Пиноккио не видел Пастушка перед смертью и многого не знал, но он почему-то понял. Во всяком случае, притих и замолчал на целую долгую секунду.
— Вот дерьмо, — только и проговорил он, уныло повесив голову.
— До свидания, Пиноккио, — прежде чем Пиноккио успел сказать ему что-то еще, Мухолов исчез.
В Гавани всегда было легче. Оттого Мухолов чувствовал себя трусом.
Волшебная Роща приняла под сень своего Короля. Он вернулся, совершив последний одинокий «прыжок», и устало опустился на мягкий дерн, между крупных, выступающих над землей изгибов корней. Остервенело рванул с плеч черный пиджак и, отшвырнув его подальше, прислонился к успокаивающе теплому шершавому стволу, устало закрыл глаза.
«Долго и счастливо». Неужели так трудно написать без ошибок всего два слова?»
С ними не было Пиноккио, когда Пастушок и Мух дурачились, по приказу Бозли повторяя погром на месте преступления в рамках очередного следственного эксперимента. Им нужно было разнести квартиру по образу и подобию той, где совершили злодеяние, и написать кровью на стене слова, хорошо знакомые любому из сказаний.
«Как думаешь, это настоящая кровь?» — «Попробуй — и узнаешь... Господи, в слове „счастливо“ нет „щ“, в лягушачьей школе преподавали правописание?» — «Прости, но я был бы аккуратнее, если бы ты не шумел». — «Это не шум! Это Синатра!»

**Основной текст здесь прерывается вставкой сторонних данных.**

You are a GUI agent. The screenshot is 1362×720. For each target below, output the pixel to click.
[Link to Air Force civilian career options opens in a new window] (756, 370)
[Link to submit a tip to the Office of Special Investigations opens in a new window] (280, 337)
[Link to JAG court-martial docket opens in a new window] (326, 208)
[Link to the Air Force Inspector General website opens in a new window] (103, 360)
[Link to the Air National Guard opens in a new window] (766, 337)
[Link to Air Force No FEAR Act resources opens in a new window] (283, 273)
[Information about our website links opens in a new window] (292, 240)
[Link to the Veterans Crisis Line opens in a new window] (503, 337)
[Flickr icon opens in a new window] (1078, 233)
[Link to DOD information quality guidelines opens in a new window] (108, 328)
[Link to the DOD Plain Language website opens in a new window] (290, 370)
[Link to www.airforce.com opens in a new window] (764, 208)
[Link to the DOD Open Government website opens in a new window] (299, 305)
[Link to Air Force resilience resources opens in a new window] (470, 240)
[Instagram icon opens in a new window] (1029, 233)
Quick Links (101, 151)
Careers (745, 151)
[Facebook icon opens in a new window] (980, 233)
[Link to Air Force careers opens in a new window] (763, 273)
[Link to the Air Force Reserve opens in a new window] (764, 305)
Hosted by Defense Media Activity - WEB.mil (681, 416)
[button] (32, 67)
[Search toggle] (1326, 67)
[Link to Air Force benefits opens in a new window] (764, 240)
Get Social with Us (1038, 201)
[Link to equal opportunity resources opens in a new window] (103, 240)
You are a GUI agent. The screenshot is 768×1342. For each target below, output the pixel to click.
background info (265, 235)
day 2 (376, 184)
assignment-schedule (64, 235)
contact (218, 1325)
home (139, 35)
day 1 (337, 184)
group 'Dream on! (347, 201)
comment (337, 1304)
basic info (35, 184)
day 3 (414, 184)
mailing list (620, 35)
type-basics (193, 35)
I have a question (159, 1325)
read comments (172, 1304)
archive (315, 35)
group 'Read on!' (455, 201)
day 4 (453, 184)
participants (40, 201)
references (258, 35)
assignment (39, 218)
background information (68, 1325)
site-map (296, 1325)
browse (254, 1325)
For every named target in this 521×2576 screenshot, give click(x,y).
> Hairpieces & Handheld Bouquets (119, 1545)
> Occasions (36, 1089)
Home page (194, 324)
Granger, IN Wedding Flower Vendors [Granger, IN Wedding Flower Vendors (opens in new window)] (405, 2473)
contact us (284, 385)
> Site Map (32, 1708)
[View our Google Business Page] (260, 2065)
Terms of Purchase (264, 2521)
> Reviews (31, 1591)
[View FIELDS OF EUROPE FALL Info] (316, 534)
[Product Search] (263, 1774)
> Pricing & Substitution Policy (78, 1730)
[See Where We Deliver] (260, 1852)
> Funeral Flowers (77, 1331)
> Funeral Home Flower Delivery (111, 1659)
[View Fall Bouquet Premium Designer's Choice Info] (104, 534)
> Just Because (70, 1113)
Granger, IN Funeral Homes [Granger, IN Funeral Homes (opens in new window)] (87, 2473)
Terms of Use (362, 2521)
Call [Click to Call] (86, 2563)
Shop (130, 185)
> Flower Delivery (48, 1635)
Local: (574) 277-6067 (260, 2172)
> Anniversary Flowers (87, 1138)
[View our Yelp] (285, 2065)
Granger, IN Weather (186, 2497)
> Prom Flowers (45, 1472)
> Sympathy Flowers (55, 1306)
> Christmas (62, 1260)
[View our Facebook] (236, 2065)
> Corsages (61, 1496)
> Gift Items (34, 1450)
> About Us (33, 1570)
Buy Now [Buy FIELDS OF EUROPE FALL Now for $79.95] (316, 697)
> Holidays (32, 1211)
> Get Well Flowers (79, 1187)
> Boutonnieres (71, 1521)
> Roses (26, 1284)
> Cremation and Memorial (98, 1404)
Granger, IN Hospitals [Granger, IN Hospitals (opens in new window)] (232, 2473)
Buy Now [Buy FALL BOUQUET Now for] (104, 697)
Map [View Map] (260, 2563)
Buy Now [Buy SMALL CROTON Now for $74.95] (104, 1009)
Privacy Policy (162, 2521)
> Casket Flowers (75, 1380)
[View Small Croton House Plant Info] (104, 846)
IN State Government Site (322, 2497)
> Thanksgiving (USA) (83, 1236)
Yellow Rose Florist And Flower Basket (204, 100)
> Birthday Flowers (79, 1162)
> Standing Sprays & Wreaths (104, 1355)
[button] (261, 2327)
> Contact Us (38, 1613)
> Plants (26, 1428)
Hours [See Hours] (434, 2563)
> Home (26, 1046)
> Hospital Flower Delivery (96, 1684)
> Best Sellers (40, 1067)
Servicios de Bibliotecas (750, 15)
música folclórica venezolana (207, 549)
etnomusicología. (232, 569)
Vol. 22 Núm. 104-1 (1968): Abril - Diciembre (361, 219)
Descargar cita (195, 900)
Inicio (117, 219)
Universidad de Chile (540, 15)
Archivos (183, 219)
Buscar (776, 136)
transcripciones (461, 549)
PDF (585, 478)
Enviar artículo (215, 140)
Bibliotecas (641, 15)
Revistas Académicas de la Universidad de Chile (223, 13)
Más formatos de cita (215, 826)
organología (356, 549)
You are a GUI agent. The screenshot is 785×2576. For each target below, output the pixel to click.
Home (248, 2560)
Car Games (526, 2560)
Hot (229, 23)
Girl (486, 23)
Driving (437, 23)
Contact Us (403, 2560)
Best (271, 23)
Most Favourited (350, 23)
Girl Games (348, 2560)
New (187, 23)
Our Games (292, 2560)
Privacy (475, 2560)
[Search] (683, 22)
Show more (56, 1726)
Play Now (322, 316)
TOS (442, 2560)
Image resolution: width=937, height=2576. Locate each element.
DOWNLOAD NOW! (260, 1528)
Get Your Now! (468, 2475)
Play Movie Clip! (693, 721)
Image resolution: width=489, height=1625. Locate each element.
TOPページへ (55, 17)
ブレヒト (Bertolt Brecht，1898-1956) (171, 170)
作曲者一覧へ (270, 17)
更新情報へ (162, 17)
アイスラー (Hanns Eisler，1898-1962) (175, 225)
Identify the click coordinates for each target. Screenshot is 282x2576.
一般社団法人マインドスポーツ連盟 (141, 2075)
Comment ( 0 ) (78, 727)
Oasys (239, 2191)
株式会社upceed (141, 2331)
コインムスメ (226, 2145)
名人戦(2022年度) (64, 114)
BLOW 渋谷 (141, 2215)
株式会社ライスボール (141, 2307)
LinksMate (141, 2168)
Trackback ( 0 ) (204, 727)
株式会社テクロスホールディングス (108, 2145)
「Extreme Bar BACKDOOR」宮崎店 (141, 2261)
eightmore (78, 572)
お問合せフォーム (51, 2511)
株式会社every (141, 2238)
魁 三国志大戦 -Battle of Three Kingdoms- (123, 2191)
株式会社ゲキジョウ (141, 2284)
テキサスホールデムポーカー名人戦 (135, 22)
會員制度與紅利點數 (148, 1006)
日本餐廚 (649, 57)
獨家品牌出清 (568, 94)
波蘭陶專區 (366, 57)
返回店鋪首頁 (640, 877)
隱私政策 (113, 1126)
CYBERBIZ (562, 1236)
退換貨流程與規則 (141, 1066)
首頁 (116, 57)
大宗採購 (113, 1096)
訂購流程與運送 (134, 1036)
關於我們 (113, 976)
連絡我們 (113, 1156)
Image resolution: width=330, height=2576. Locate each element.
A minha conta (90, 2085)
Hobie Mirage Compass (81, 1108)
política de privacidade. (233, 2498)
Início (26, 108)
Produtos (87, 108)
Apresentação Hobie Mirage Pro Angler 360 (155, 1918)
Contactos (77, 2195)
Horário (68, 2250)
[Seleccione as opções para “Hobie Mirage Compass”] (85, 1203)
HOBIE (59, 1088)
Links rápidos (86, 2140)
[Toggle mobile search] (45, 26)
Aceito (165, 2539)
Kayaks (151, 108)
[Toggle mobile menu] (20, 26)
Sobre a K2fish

И Пиноккио не было ни в Ведьмином Колодце, ни в той ужасной комнате, где умирал Пастушок. Счастливчик.
Мухолов подумал, что нужно будет как можно скорее перед ним извиниться, но сейчас у него не было сил даже на то, чтобы просто встать на ноги. Он не знал, как еще объяснить это Пиноккио, но ему бы очень не хотелось, чтобы Пастушок возвращался. Мух точно знал: другая жизнь есть, и, вероятно, есть такой мир, где супергерои и вправду существуют только в комиксах, а сказки — лишь в книжках. Где не приходится воевать со злыми волшебниками в перерывах между курьерскими ходками, мытьем коридоров и игрой в бейсбол.
Он желал Пастушку именно такого мира. Ведь тот был... человеком.
Гораздо больше, чем кто-либо из них всех.